In several interviews Bemberg said that she was inspired by New Zealand producer and director Jane Campion and in particular her movie The Piano. Eroticism, female sexuality and women were some of Campion's themes that Bemberg was most interested in. In an interview Bemberg described why Campion's films were so inspirational for her: "In most films, eroticism for the most part is portrayed from a masculine viewpoint. They speak of their sexual prowess, conquests but--excuse me, I'm going to be very crude--rarely do they mention their inadequacies, problems with erections, impotence. Of that they don't speak. On the other hand, it's my impression that if a woman doesn't reach marriage as a virgin, well... But now it seems to me women are beginning to speak out beyond just talking to one another. It's very refreshing: observing events from a different angle."

Film scholars have noted that Bemberg's entire body of work contains autobiographical elements.

Not all of Bemberg's films were focused on historical events and when they did, Bemberg explains in an interview, she intended to "situate the viewer in the period. What interests me is the human beings, not the meticulous and obsessive reconstruction of facsimiles of their surroundings."

In the book, Notable Twentieth-century Latin American Women: A Biographical Dictionary Bemberg explains the development of her character, Sor Juana in the film I, the Worst of All (Yo, la peor de todas). Bemberg based Yo, la peor de todas on the Mexican writer Octavio Paz’s work, Sor Juana Ines de la Cruz, o las trampas de la fe.
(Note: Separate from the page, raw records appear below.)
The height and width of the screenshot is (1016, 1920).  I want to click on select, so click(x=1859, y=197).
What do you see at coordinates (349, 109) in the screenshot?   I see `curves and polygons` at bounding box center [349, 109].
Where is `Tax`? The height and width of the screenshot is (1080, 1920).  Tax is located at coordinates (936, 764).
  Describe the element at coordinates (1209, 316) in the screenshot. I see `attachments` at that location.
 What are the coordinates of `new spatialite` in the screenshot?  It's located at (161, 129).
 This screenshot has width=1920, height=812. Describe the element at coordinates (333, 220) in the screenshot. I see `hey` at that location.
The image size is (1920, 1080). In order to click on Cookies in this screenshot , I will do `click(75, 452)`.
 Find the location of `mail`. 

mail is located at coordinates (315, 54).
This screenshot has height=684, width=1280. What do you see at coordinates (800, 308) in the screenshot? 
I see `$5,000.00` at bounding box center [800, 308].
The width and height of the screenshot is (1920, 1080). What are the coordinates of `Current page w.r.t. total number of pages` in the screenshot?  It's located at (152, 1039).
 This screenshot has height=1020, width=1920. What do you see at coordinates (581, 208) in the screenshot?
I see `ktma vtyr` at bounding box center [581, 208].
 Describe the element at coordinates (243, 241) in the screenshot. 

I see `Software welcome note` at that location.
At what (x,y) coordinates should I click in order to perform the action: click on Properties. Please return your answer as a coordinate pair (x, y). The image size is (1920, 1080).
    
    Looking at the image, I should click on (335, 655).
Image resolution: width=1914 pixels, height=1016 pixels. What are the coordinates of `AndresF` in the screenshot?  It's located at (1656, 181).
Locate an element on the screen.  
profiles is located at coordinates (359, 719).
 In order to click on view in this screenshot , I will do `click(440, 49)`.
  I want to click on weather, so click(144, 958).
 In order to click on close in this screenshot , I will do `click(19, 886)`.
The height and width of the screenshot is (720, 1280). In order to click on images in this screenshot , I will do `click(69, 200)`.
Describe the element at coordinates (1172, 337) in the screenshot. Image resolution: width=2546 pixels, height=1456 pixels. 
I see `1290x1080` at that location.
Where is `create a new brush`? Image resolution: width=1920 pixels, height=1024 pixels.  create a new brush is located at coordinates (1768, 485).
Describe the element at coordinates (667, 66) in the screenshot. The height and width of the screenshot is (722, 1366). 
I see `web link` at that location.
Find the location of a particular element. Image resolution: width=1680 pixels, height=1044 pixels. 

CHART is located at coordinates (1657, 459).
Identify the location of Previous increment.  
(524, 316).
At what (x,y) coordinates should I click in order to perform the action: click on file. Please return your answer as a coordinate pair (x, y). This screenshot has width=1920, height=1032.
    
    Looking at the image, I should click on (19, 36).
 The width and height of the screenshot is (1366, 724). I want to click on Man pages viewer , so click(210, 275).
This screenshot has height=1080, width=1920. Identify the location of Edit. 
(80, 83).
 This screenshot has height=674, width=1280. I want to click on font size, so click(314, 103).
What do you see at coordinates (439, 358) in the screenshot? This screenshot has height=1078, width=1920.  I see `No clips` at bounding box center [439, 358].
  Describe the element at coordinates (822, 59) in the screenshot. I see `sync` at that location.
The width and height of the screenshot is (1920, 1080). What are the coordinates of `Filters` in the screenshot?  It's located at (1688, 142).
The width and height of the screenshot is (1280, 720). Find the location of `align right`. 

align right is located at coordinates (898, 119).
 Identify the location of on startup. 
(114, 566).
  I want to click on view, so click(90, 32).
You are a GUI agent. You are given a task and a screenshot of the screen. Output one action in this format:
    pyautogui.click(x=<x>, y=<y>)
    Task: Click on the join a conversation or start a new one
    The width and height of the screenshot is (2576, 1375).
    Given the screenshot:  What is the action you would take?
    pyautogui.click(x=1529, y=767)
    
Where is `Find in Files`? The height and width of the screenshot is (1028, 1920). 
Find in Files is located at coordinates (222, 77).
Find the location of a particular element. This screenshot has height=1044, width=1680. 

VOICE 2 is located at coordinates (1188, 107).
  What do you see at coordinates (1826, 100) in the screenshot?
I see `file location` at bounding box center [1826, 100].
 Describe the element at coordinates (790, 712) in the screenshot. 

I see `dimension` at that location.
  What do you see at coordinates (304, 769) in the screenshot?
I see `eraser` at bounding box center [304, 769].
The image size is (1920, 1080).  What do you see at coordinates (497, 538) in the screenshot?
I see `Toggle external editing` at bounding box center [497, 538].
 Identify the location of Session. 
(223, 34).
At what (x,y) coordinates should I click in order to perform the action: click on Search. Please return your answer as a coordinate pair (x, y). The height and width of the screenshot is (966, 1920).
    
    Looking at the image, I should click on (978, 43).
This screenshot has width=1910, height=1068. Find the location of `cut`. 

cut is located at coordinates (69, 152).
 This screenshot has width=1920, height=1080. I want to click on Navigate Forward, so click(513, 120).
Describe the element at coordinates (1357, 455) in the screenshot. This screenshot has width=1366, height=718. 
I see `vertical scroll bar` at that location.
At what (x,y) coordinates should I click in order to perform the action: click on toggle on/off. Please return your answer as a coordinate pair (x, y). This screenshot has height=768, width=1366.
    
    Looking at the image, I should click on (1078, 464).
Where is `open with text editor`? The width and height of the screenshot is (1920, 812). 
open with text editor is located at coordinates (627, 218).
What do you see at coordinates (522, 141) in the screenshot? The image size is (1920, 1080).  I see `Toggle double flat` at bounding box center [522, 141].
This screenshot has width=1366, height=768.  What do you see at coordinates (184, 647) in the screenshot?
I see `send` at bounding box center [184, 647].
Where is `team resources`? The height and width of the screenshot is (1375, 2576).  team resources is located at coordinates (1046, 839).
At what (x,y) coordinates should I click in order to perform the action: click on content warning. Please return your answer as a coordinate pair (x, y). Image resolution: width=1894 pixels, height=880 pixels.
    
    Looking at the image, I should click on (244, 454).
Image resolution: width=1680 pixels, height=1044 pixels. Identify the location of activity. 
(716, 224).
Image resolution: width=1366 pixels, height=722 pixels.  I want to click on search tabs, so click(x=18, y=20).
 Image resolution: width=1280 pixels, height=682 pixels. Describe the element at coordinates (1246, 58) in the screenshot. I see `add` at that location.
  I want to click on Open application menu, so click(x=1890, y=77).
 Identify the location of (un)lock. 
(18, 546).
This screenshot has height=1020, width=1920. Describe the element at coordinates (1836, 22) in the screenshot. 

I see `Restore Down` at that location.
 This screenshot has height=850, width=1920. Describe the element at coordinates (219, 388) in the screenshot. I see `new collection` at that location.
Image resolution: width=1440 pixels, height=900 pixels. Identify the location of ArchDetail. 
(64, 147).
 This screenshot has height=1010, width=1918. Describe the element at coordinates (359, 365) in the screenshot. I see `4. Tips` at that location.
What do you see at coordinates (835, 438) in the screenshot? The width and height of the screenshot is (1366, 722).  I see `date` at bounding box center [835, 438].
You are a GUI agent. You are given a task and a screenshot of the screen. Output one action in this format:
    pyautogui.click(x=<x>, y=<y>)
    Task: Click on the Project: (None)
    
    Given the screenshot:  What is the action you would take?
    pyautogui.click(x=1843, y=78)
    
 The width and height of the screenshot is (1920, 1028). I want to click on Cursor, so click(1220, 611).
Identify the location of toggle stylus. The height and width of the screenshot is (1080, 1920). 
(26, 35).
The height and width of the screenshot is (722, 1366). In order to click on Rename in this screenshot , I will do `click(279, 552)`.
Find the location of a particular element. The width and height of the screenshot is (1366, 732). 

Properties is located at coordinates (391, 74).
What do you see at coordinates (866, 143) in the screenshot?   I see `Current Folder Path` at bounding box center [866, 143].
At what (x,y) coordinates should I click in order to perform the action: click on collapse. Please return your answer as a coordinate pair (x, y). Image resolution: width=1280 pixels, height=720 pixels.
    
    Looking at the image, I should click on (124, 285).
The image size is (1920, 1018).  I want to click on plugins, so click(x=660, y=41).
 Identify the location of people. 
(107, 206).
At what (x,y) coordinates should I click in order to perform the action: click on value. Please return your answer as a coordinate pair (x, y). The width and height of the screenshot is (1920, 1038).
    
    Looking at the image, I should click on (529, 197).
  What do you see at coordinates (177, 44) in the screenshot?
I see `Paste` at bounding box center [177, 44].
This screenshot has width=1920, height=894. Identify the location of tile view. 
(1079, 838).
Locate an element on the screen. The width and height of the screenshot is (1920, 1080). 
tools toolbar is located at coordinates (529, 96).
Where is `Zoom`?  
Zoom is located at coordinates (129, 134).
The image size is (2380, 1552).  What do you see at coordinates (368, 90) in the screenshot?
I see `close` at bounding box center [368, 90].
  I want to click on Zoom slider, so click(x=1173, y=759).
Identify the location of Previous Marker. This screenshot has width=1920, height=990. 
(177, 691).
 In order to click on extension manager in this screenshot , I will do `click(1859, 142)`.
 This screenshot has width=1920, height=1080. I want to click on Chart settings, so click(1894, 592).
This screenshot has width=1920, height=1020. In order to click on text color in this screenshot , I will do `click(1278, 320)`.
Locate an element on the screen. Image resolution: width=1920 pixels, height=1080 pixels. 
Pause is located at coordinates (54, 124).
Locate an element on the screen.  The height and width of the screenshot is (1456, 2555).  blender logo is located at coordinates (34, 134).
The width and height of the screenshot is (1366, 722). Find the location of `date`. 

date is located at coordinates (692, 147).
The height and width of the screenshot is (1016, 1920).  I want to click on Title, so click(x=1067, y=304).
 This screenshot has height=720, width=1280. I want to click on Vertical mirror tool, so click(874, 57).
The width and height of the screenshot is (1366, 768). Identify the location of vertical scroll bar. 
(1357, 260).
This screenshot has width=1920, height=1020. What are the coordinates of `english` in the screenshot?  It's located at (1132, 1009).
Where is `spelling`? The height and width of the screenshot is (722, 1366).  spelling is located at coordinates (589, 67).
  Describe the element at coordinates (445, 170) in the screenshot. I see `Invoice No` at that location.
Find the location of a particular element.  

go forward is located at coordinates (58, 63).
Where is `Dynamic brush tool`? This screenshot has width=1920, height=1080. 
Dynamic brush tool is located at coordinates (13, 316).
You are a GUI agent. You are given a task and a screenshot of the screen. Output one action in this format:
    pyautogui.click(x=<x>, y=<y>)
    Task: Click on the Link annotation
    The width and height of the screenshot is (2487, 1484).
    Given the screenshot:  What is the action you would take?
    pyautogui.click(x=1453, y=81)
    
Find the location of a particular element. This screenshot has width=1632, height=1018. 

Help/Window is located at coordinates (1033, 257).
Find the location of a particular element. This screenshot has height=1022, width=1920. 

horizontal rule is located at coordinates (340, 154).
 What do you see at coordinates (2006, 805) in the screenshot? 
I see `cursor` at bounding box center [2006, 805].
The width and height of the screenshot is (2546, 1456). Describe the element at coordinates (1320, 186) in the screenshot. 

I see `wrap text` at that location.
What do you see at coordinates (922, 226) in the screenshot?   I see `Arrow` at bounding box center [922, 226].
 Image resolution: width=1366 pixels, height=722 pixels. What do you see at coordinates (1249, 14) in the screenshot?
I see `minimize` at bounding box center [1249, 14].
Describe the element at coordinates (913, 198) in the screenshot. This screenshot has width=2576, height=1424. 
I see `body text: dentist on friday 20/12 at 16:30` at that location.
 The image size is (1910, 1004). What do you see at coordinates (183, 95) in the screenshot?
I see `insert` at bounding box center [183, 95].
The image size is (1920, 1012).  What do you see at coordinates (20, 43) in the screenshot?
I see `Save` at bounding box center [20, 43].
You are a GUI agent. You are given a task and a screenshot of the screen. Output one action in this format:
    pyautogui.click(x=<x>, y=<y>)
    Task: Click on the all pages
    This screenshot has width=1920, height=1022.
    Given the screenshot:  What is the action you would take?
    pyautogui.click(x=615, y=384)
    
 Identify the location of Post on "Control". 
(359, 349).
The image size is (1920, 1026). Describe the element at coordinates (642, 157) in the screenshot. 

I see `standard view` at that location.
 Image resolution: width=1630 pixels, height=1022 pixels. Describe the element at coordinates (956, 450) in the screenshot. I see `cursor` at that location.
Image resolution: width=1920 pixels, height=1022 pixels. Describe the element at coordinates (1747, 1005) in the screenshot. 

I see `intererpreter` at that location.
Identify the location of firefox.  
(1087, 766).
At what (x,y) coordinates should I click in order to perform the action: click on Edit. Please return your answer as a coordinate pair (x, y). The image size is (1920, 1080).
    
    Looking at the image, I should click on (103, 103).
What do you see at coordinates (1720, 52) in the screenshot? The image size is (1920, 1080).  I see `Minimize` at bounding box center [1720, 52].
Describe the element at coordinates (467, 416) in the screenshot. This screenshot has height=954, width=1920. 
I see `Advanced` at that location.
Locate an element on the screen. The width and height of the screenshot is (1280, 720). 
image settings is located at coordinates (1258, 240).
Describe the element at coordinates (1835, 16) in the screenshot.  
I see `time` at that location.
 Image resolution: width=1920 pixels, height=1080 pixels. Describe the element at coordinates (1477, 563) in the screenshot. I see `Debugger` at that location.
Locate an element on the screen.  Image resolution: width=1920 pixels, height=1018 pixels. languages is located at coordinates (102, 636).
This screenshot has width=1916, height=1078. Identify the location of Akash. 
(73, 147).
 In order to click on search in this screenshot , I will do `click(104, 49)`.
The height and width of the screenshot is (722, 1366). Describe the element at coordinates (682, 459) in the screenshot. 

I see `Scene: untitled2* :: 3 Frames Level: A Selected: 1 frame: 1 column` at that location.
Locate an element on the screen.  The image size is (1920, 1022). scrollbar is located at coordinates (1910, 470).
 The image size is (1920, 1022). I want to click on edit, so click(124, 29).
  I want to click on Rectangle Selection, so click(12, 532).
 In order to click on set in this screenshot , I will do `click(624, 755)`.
In this book, it is said Sor Juana’s character also reflected parts of Bemberg’s personal life, “Both women (Bemberg and the character, Sor Juana) were self-taught, transgressive, and devoted to their work. Sor Juana was one of the most illustrious voices of the Spanish Baroque; Bemberg was the first Argentine woman who developed a movie career from her personal point of view.”

==Filmography==

| Year | Film | Credited as |  |  |  |  |
| Director | Writer | Actor |
| 1971 | Chronicle of a Lady (Crónica de una señora) | No | Yes | No |
| 1972 | El mundo de la mujer | Yes | Yes | No |
| 1975 | Triangle of Four (Triángulo de cuatro) | No | Yes | No |
| 1978 | Juguetes | Yes | Yes | No |
| 1981 | Momentos | Yes | Yes | No |
| 1982 | Nobody's Wife (Señora de nadie) | Yes | Yes | No |
| 1984 | Camila | Yes | Yes | No |
| 1986 | Miss Mary | Yes | Yes | No |
| 1990 | I, the Worst of All (Yo, la peor de todas) | Yes | Yes | No |
| 1993 | I Don't Want to Talk About It (De eso no se habla) | Yes | Yes | No |
| 1994 | La balada de Donna Helena | No | No | Yes |
| 1997 | The Impostor (El impostor) | No | Yes | No |

==Awards==
Two of her films were featured at the Venice Film Festival.

Camila was nominated for an Oscar for Best Foreign Film.

Señora de nadie was featured at the Taormina and Panama Film Festival.

Miss Mary received honorary mentions at the Tokyo and Venice Film Festivals.

She received Konex Awards in 1984 and 1991 and the Honour Konex in 2001, and multiple awards in international film festivals.

She also participated as a jury at the festivals of Cartagena, Berlin, Chicago and Venice.